▸ THE PROBLEM
The records that follow must be printed exactly as they are.

** Opening INPUT FOR THIS TASK block **

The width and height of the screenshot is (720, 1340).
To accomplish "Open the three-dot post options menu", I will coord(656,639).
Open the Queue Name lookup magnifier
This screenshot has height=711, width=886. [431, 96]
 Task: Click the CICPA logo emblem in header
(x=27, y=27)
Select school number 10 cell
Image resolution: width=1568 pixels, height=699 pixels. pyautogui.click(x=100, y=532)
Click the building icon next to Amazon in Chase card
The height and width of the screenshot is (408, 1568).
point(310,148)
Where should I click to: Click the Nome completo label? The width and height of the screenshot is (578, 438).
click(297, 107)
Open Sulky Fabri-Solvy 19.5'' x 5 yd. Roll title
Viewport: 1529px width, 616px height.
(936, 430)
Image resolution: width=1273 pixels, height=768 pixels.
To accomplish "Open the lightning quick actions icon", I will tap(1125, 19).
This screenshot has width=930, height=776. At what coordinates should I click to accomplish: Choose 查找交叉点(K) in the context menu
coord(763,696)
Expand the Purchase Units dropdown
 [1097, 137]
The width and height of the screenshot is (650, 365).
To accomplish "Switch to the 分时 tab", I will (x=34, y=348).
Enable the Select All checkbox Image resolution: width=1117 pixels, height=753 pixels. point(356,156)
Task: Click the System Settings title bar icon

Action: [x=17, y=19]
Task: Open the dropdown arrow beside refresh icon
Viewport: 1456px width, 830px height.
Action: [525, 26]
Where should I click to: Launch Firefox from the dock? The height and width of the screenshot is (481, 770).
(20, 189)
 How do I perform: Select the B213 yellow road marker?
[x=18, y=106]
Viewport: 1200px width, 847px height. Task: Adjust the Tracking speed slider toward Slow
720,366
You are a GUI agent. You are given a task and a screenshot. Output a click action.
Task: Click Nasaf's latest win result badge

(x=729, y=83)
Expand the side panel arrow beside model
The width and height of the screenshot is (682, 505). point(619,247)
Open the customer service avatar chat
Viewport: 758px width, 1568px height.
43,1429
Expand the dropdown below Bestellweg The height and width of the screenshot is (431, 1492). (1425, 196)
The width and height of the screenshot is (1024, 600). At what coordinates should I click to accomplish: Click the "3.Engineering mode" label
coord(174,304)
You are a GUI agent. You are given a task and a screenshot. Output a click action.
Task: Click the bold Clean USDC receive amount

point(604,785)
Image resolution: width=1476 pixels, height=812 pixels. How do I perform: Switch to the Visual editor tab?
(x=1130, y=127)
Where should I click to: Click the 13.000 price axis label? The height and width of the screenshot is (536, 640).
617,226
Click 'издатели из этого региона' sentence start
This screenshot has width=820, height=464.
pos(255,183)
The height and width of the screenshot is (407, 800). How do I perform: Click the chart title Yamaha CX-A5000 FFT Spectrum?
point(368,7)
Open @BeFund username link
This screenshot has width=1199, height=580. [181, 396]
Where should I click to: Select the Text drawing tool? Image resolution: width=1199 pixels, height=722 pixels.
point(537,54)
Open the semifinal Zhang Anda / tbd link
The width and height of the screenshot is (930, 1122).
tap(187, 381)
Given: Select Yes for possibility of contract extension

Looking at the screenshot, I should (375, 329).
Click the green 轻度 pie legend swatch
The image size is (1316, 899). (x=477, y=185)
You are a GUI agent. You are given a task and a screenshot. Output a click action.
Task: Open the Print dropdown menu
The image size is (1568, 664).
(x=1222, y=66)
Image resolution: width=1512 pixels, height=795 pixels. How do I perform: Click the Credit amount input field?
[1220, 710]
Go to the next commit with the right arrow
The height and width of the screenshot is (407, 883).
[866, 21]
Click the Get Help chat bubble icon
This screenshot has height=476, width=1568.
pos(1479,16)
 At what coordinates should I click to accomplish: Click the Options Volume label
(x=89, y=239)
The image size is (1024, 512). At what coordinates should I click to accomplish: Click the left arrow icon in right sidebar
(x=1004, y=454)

** Closing INPUT FOR THIS TASK block **

▸ ANSWER BELOW
The width and height of the screenshot is (720, 1340).
To accomplish "Open the three-dot post options menu", I will coord(656,639).
Open the Queue Name lookup magnifier
This screenshot has height=711, width=886. [431, 96]
 Task: Click the CICPA logo emblem in header
(x=27, y=27)
Select school number 10 cell
Image resolution: width=1568 pixels, height=699 pixels. pyautogui.click(x=100, y=532)
Click the building icon next to Amazon in Chase card
The height and width of the screenshot is (408, 1568).
point(310,148)
Where should I click to: Click the Nome completo label? The width and height of the screenshot is (578, 438).
click(297, 107)
Open Sulky Fabri-Solvy 19.5'' x 5 yd. Roll title
Viewport: 1529px width, 616px height.
(936, 430)
Image resolution: width=1273 pixels, height=768 pixels.
To accomplish "Open the lightning quick actions icon", I will tap(1125, 19).
This screenshot has width=930, height=776. At what coordinates should I click to accomplish: Choose 查找交叉点(K) in the context menu
coord(763,696)
Expand the Purchase Units dropdown
 [1097, 137]
The width and height of the screenshot is (650, 365).
To accomplish "Switch to the 分时 tab", I will (x=34, y=348).
Enable the Select All checkbox Image resolution: width=1117 pixels, height=753 pixels. point(356,156)
Task: Click the System Settings title bar icon

Action: [x=17, y=19]
Task: Open the dropdown arrow beside refresh icon
Viewport: 1456px width, 830px height.
Action: [525, 26]
Where should I click to: Launch Firefox from the dock? The height and width of the screenshot is (481, 770).
(20, 189)
 How do I perform: Select the B213 yellow road marker?
[x=18, y=106]
Viewport: 1200px width, 847px height. Task: Adjust the Tracking speed slider toward Slow
720,366
You are a GUI agent. You are given a task and a screenshot. Output a click action.
Task: Click Nasaf's latest win result badge

(x=729, y=83)
Expand the side panel arrow beside model
The width and height of the screenshot is (682, 505). point(619,247)
Open the customer service avatar chat
Viewport: 758px width, 1568px height.
43,1429
Expand the dropdown below Bestellweg The height and width of the screenshot is (431, 1492). (1425, 196)
The width and height of the screenshot is (1024, 600). At what coordinates should I click to accomplish: Click the "3.Engineering mode" label
coord(174,304)
You are a GUI agent. You are given a task and a screenshot. Output a click action.
Task: Click the bold Clean USDC receive amount

point(604,785)
Image resolution: width=1476 pixels, height=812 pixels. How do I perform: Switch to the Visual editor tab?
(x=1130, y=127)
Where should I click to: Click the 13.000 price axis label? The height and width of the screenshot is (536, 640).
617,226
Click 'издатели из этого региона' sentence start
This screenshot has width=820, height=464.
pos(255,183)
The height and width of the screenshot is (407, 800). How do I perform: Click the chart title Yamaha CX-A5000 FFT Spectrum?
point(368,7)
Open @BeFund username link
This screenshot has width=1199, height=580. [181, 396]
Where should I click to: Select the Text drawing tool? Image resolution: width=1199 pixels, height=722 pixels.
point(537,54)
Open the semifinal Zhang Anda / tbd link
The width and height of the screenshot is (930, 1122).
tap(187, 381)
Given: Select Yes for possibility of contract extension

Looking at the screenshot, I should (375, 329).
Click the green 轻度 pie legend swatch
The image size is (1316, 899). (x=477, y=185)
You are a GUI agent. You are given a task and a screenshot. Output a click action.
Task: Open the Print dropdown menu
The image size is (1568, 664).
(x=1222, y=66)
Image resolution: width=1512 pixels, height=795 pixels. How do I perform: Click the Credit amount input field?
[1220, 710]
Go to the next commit with the right arrow
The height and width of the screenshot is (407, 883).
[866, 21]
Click the Get Help chat bubble icon
This screenshot has height=476, width=1568.
pos(1479,16)
 At what coordinates should I click to accomplish: Click the Options Volume label
(x=89, y=239)
The image size is (1024, 512). At what coordinates should I click to accomplish: Click the left arrow icon in right sidebar
(x=1004, y=454)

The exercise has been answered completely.